『タツ殿、澄信様と史憲公を頼んだ!』

『了解』

そうつらら殿は俺に頼み、コウと名乗った男の手を引っ掴んでどこかへ消えた。

つらら殿に頼まれたからには全霊を賭して守りきらなくてはならない。そう決意し、二人を見ると、史憲様はニヘラと笑い、澄信公は複雑な表情をしていた。

「俺にも戦わしてくれりゃあ良いのに。なあタツ、そう思わねえ?」

「……あなた様が御戦いになるといろいろ壊してしまうでしょうから、なるべくお控え下さい」

「なんだよケチ、別に良いだろ、澄信?」

史憲様にお名前を呼ばれ、ハッと顔をあげた澄信公は、話をきいていなかったのであろう、少し間をおいて

「すまぬ」

ただ一言だけそう呟いた。

つらら殿が心配なのは俺にもよく分かる。しかし今は信じるしかないのだ。

俺はその言葉を口には出来なかった。


 * * *


行平は彩崎城の中にいた。正確にいうと、澄信と史憲たちが会談していた部屋の真上の天井裏にいた。

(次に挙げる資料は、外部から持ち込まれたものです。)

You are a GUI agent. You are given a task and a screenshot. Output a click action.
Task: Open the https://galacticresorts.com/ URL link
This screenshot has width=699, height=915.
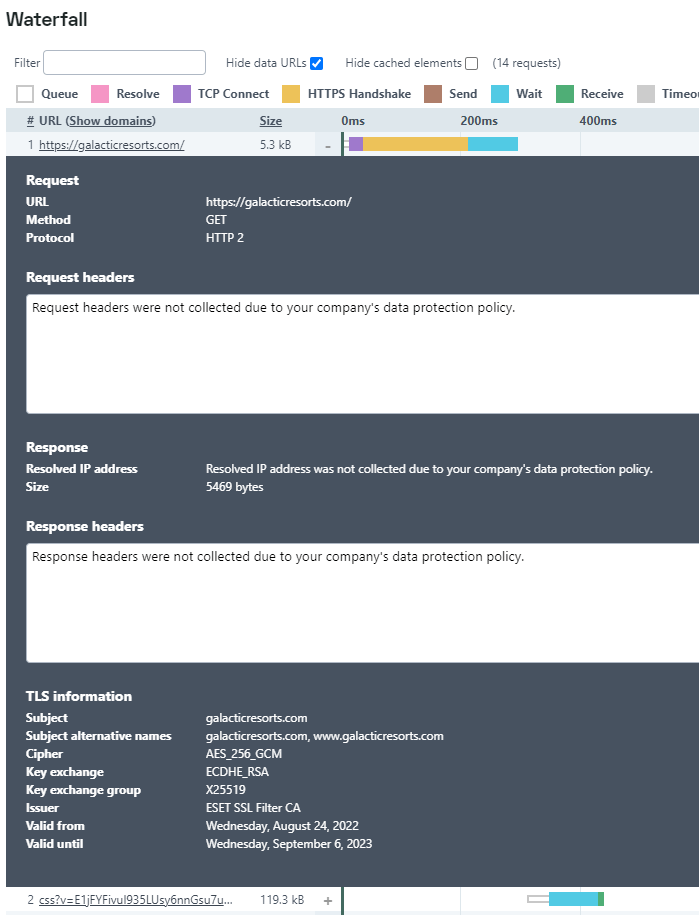(x=111, y=145)
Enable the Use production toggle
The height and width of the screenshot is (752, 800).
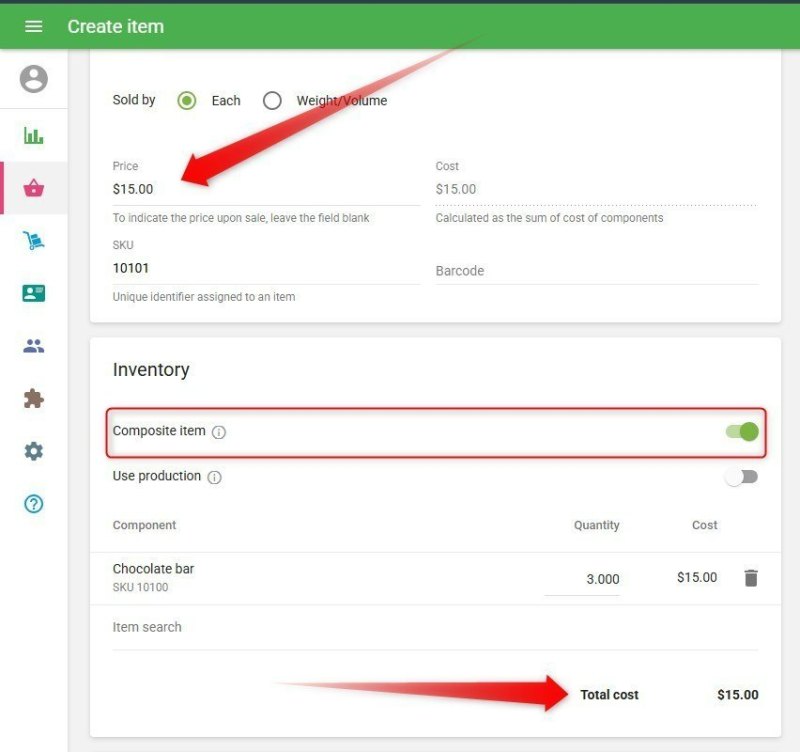(x=742, y=477)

何故こんなにも容易く城の中に侵入出来たのか多少の疑問を持たないでもなかったが、彼はこれを好機と捉えていた。つららを、殺す絶好の機会。

行平は元彬からの依頼はもうなかったものとして考えていた。

(それにしても騒がしい……)

下の部屋では宮月の藩主の史憲がつららに結婚やら婚約やらと騒いでいた。

(なんだよあの女……俺がここにいるのにあんなに楽しそうな顔しやがって……)

しかしあんなに気を休めているような表情をしているのだ、殺すのなんて易しいものだろう。そう思いながら行平はつららを殺す支度をいそいそと始めた。

支度をし終え、さあ行こうかと思ったとき、史憲の声が聞こえた。

「朔月と同盟組んだんだろう?」

「……もう知っているのか」

それにこたえた澄信の声に、行平は愕然とした。

何故、なぜ。

朔月は今、他三国に休戦を申し出ていると聞いていた。それなのに何故、彩崎と同盟を組む必要があったのか?

澄信と史憲たちの会話は続く。

「……朔月の、行方不明になっていた次期領主が見付かったのだ」

──功風。

功風が、上の奴らに報告したのか。

そこまで考え、当たり前か、と行平は思った。功風は昔とは違うのだ。俺たちの"味方"だった昔とは。

その場に居りにくくなり、そっと立ち上がって屋根裏から離れた。


 * * *


朔月と彩崎が同盟を組んだ。朔月は俺を捕らえようとしている。彩崎はそれを手助けするために同盟を組んだのか? 恐らくそうであろう。

(──だとすれば、俺がここから抜け出し、実平と共に一刻も早く逃げなければ)

そこまで考え、廊下に人がいないのを確認し歩み出す。

「だ、誰だ貴様はっ……!」

その刹那、後ろから声が聞こえ、バッと振り返るが、そこに人の姿はなかった。

「誰だと聞いているのだ、答えよ!」

次はまた背後から声が聞こえてきた。

「早く答えよ」

「まだなのかい?」

「君は誰?」

「早くしてよ」

四方八方から声が聞こえてくる。行平は思いがけず屋根の上に飛び出した。

「ねえ、名前はないのかい?」

「名をなんという」

「答えて」

「答えて」

「教えてよ」

「さあ、早く!」

行平は耳を塞ぎ、屋根の上を駆けていく。

だが声が聞こえなくなることはなく、むしろどんどん音量は上がっていく。

「漸く来たか」

聞き覚えのある声が聞こえ、行平は顔をあげた。

その視線の先には、先程殺そうと思っていた人物──つらら──がいた。